#### What you have to do
Print the listing below only from the line that has "Where should I" through the line that has "The height and width of the screenshot is (433, 640).", exactly, and drop any picture.

#### Source data
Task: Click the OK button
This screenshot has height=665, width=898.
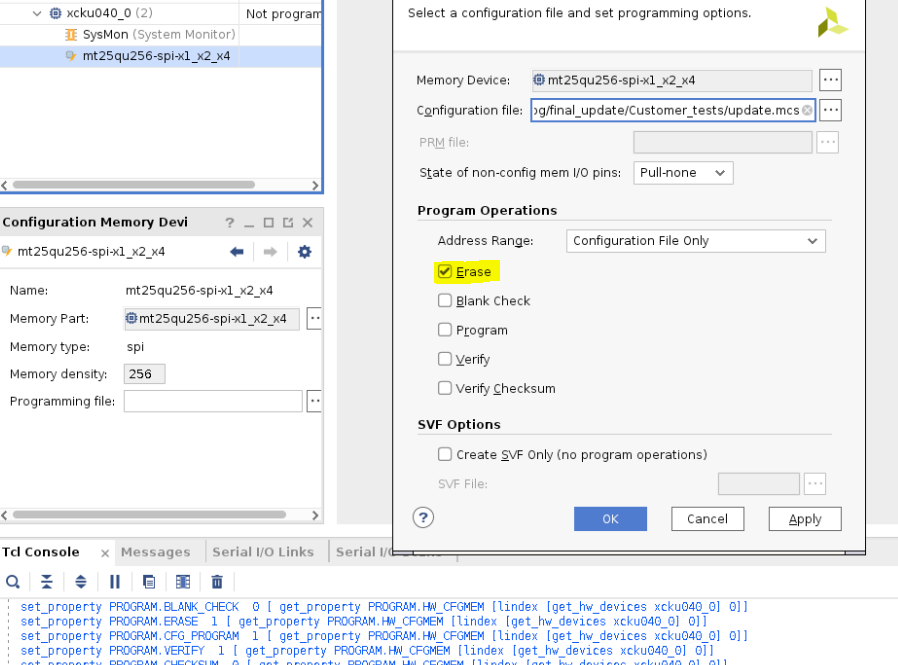Action: pyautogui.click(x=610, y=519)
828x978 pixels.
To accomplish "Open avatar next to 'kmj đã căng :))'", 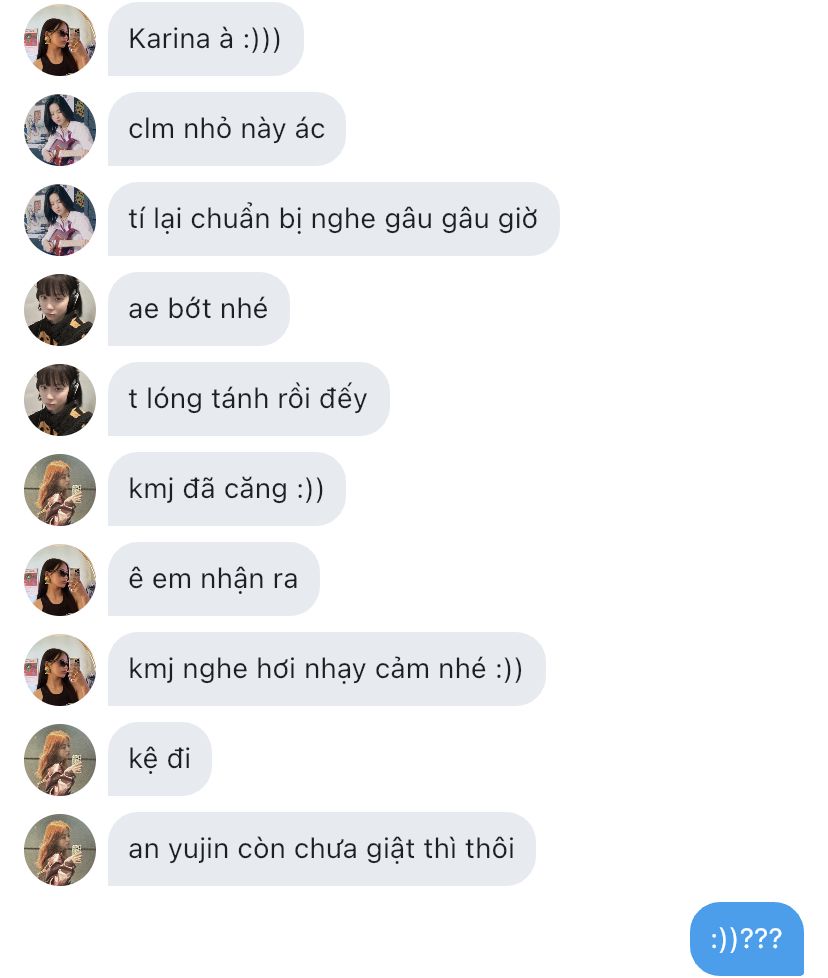I will [60, 490].
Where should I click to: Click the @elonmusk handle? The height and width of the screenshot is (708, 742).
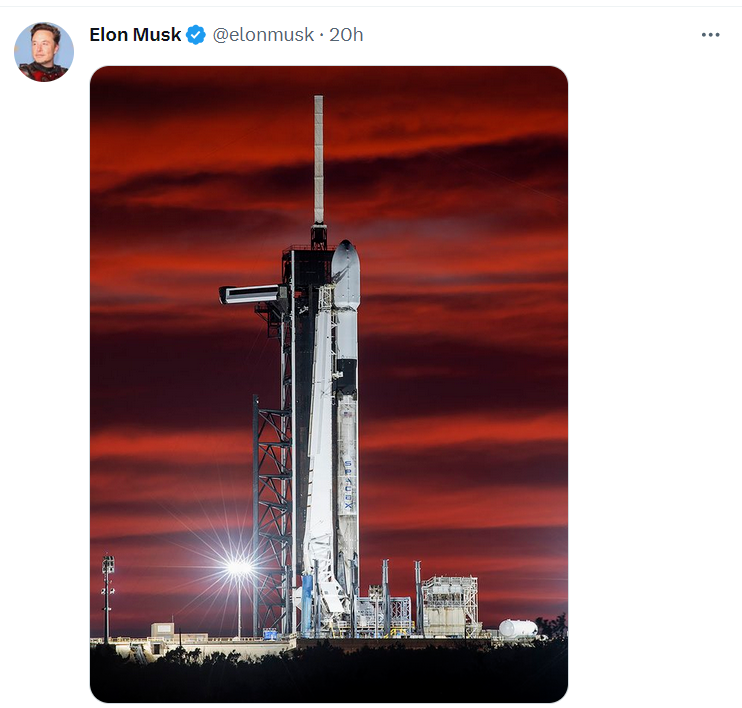[x=263, y=35]
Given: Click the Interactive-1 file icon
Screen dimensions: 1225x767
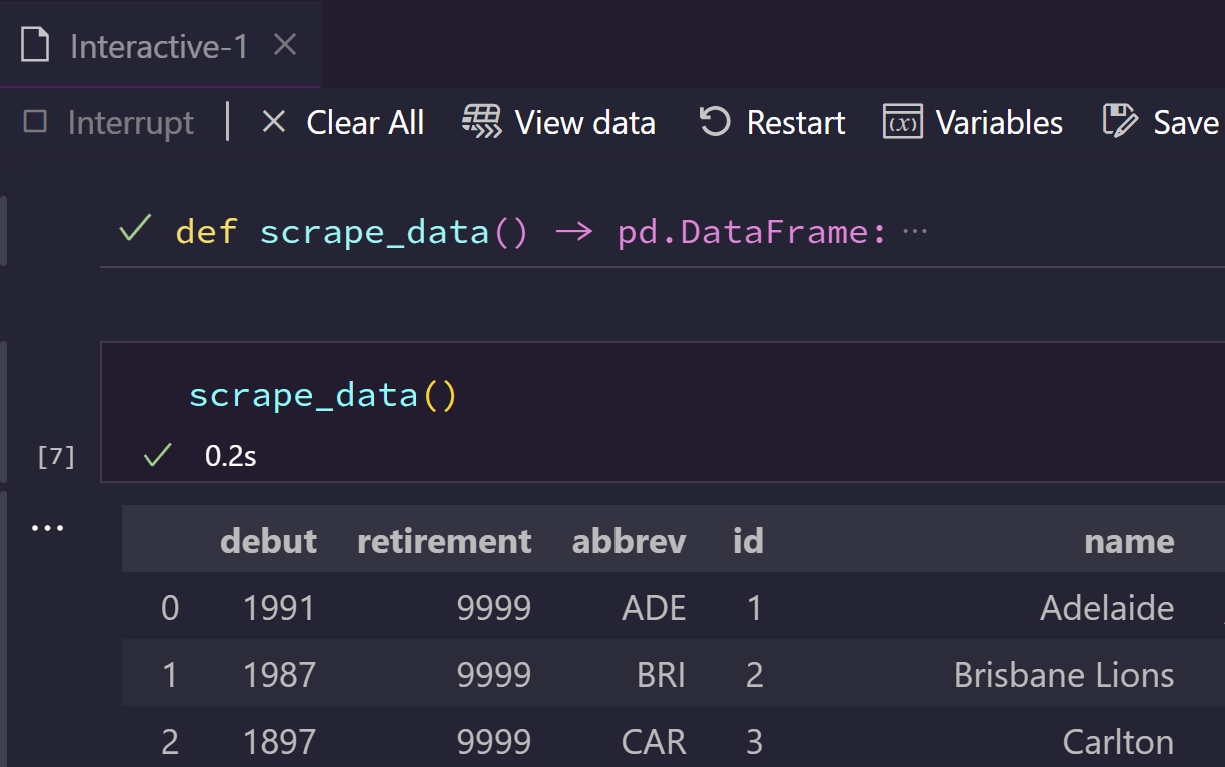Looking at the screenshot, I should pos(35,45).
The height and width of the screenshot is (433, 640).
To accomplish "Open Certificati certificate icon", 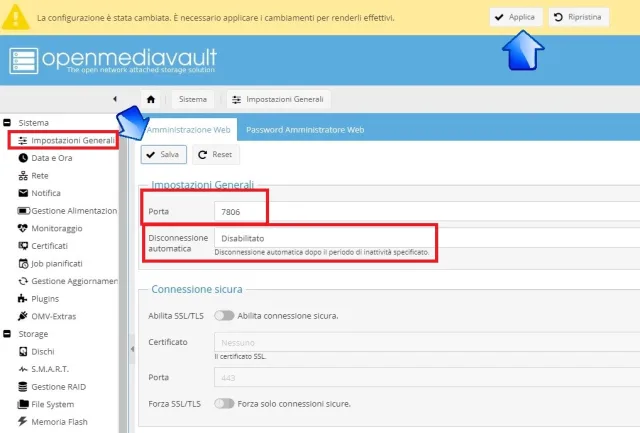I will (x=23, y=246).
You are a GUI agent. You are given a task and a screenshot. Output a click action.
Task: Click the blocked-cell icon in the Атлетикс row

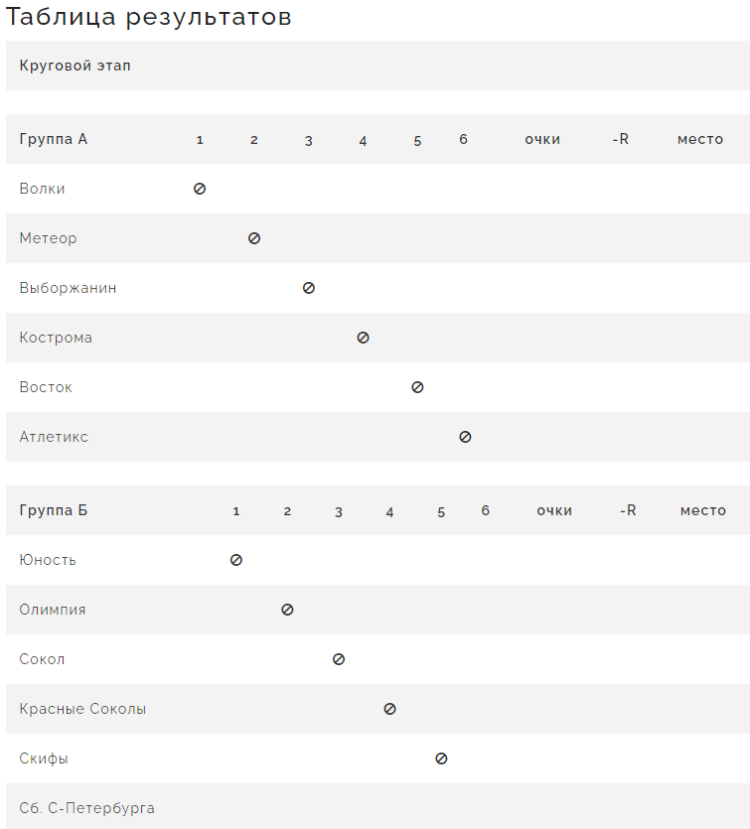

#### Output below
Where should I click to: Click the @elonmusk handle? The height and width of the screenshot is (708, 742).
[x=263, y=35]
Given: Click the Interactive-1 file icon
Screen dimensions: 1225x767
Looking at the screenshot, I should pos(35,45).
The height and width of the screenshot is (433, 640).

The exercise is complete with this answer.